INPUT MATERIAL
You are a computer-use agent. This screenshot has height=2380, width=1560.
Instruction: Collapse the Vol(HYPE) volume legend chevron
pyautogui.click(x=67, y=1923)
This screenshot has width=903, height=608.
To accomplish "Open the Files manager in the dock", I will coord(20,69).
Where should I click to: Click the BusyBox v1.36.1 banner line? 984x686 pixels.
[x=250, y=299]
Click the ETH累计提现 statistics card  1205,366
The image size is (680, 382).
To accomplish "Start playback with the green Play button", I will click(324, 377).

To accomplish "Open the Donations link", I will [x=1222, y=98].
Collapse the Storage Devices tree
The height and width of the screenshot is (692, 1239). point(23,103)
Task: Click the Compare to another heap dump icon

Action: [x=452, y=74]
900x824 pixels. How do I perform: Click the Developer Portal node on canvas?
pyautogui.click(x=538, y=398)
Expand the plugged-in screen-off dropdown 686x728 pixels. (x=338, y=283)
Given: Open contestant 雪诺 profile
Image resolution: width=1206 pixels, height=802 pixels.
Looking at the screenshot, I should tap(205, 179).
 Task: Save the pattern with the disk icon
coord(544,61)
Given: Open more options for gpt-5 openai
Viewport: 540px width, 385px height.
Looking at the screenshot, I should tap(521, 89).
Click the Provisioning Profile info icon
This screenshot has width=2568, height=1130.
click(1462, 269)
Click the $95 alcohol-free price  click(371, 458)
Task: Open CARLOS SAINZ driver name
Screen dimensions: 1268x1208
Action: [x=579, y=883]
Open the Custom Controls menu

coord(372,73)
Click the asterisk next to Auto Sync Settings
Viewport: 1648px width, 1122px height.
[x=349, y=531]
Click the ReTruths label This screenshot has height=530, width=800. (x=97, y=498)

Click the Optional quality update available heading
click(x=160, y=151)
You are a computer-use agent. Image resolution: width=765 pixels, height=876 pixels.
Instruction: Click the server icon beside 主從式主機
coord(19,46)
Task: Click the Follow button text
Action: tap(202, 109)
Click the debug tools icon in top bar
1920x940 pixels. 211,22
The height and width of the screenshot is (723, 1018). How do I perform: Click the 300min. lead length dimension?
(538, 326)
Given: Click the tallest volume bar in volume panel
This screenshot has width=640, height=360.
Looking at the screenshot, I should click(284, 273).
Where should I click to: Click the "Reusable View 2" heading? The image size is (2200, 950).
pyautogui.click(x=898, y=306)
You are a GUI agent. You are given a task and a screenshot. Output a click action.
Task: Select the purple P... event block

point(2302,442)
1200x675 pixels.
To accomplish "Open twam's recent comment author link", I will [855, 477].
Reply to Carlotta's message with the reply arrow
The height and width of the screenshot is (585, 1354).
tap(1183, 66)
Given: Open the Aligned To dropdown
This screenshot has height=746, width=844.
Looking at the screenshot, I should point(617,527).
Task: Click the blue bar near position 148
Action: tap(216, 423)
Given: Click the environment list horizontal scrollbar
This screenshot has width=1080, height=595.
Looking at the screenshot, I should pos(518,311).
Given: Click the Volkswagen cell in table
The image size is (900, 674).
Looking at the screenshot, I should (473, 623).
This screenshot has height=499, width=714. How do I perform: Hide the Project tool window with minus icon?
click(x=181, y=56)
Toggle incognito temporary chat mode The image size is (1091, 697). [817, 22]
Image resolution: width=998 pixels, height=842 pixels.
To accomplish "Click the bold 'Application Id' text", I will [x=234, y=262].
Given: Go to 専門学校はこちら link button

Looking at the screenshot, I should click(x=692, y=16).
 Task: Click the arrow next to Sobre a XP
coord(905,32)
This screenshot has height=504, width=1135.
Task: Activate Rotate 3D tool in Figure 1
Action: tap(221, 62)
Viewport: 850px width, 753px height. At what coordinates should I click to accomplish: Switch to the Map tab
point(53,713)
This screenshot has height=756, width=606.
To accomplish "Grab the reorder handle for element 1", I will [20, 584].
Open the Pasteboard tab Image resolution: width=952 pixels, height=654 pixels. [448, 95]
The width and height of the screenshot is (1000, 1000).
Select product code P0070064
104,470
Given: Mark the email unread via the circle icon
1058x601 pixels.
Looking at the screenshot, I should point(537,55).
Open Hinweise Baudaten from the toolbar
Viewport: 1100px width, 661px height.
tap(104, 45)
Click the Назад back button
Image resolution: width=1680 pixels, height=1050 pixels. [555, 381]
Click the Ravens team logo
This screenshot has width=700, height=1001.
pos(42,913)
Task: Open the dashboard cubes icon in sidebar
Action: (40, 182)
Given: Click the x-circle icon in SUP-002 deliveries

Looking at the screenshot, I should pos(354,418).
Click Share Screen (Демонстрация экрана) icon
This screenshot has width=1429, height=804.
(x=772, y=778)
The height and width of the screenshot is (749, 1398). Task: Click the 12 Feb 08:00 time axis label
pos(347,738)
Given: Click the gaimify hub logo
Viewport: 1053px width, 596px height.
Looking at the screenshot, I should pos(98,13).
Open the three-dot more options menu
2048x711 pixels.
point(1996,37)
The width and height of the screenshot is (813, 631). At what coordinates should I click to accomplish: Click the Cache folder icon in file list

PROMPT
Your answer must be the full listing above, reproduced exactly.

ANSWER BELOW
You are a computer-use agent. This screenshot has height=2380, width=1560.
Instruction: Collapse the Vol(HYPE) volume legend chevron
pyautogui.click(x=67, y=1923)
This screenshot has width=903, height=608.
To accomplish "Open the Files manager in the dock", I will coord(20,69).
Where should I click to: Click the BusyBox v1.36.1 banner line? 984x686 pixels.
[x=250, y=299]
Click the ETH累计提现 statistics card  1205,366
The image size is (680, 382).
To accomplish "Start playback with the green Play button", I will click(324, 377).

To accomplish "Open the Donations link", I will [x=1222, y=98].
Collapse the Storage Devices tree
The height and width of the screenshot is (692, 1239). point(23,103)
Task: Click the Compare to another heap dump icon

Action: [x=452, y=74]
900x824 pixels. How do I perform: Click the Developer Portal node on canvas?
pyautogui.click(x=538, y=398)
Expand the plugged-in screen-off dropdown 686x728 pixels. (x=338, y=283)
Given: Open contestant 雪诺 profile
Image resolution: width=1206 pixels, height=802 pixels.
Looking at the screenshot, I should tap(205, 179).
 Task: Save the pattern with the disk icon
coord(544,61)
Given: Open more options for gpt-5 openai
Viewport: 540px width, 385px height.
Looking at the screenshot, I should tap(521, 89).
Click the Provisioning Profile info icon
This screenshot has width=2568, height=1130.
click(1462, 269)
Click the $95 alcohol-free price  click(371, 458)
Task: Open CARLOS SAINZ driver name
Screen dimensions: 1268x1208
Action: [x=579, y=883]
Open the Custom Controls menu

coord(372,73)
Click the asterisk next to Auto Sync Settings
Viewport: 1648px width, 1122px height.
[x=349, y=531]
Click the ReTruths label This screenshot has height=530, width=800. (x=97, y=498)

Click the Optional quality update available heading
click(x=160, y=151)
You are a computer-use agent. Image resolution: width=765 pixels, height=876 pixels.
Instruction: Click the server icon beside 主從式主機
coord(19,46)
Task: Click the Follow button text
Action: tap(202, 109)
Click the debug tools icon in top bar
1920x940 pixels. 211,22
The height and width of the screenshot is (723, 1018). How do I perform: Click the 300min. lead length dimension?
(538, 326)
Given: Click the tallest volume bar in volume panel
This screenshot has width=640, height=360.
Looking at the screenshot, I should click(284, 273).
Where should I click to: Click the "Reusable View 2" heading? The image size is (2200, 950).
pyautogui.click(x=898, y=306)
You are a GUI agent. You are given a task and a screenshot. Output a click action.
Task: Select the purple P... event block

point(2302,442)
1200x675 pixels.
To accomplish "Open twam's recent comment author link", I will [855, 477].
Reply to Carlotta's message with the reply arrow
The height and width of the screenshot is (585, 1354).
tap(1183, 66)
Given: Open the Aligned To dropdown
This screenshot has height=746, width=844.
Looking at the screenshot, I should point(617,527).
Task: Click the blue bar near position 148
Action: tap(216, 423)
Given: Click the environment list horizontal scrollbar
This screenshot has width=1080, height=595.
Looking at the screenshot, I should pos(518,311).
Given: Click the Volkswagen cell in table
The image size is (900, 674).
Looking at the screenshot, I should (473, 623).
This screenshot has height=499, width=714. How do I perform: Hide the Project tool window with minus icon?
click(x=181, y=56)
Toggle incognito temporary chat mode The image size is (1091, 697). [817, 22]
Image resolution: width=998 pixels, height=842 pixels.
To accomplish "Click the bold 'Application Id' text", I will [x=234, y=262].
Given: Go to 専門学校はこちら link button

Looking at the screenshot, I should click(x=692, y=16).
 Task: Click the arrow next to Sobre a XP
coord(905,32)
This screenshot has height=504, width=1135.
Task: Activate Rotate 3D tool in Figure 1
Action: tap(221, 62)
Viewport: 850px width, 753px height. At what coordinates should I click to accomplish: Switch to the Map tab
point(53,713)
This screenshot has height=756, width=606.
To accomplish "Grab the reorder handle for element 1", I will [20, 584].
Open the Pasteboard tab Image resolution: width=952 pixels, height=654 pixels. [448, 95]
The width and height of the screenshot is (1000, 1000).
Select product code P0070064
104,470
Given: Mark the email unread via the circle icon
1058x601 pixels.
Looking at the screenshot, I should point(537,55).
Open Hinweise Baudaten from the toolbar
Viewport: 1100px width, 661px height.
tap(104, 45)
Click the Назад back button
Image resolution: width=1680 pixels, height=1050 pixels. [555, 381]
Click the Ravens team logo
This screenshot has width=700, height=1001.
pos(42,913)
Task: Open the dashboard cubes icon in sidebar
Action: (40, 182)
Given: Click the x-circle icon in SUP-002 deliveries

Looking at the screenshot, I should pos(354,418).
Click Share Screen (Демонстрация экрана) icon
This screenshot has width=1429, height=804.
(x=772, y=778)
The height and width of the screenshot is (749, 1398). Task: Click the 12 Feb 08:00 time axis label
pos(347,738)
Given: Click the gaimify hub logo
Viewport: 1053px width, 596px height.
Looking at the screenshot, I should pos(98,13).
Open the three-dot more options menu
2048x711 pixels.
point(1996,37)
The width and height of the screenshot is (813, 631). At what coordinates should I click to accomplish: Click the Cache folder icon in file list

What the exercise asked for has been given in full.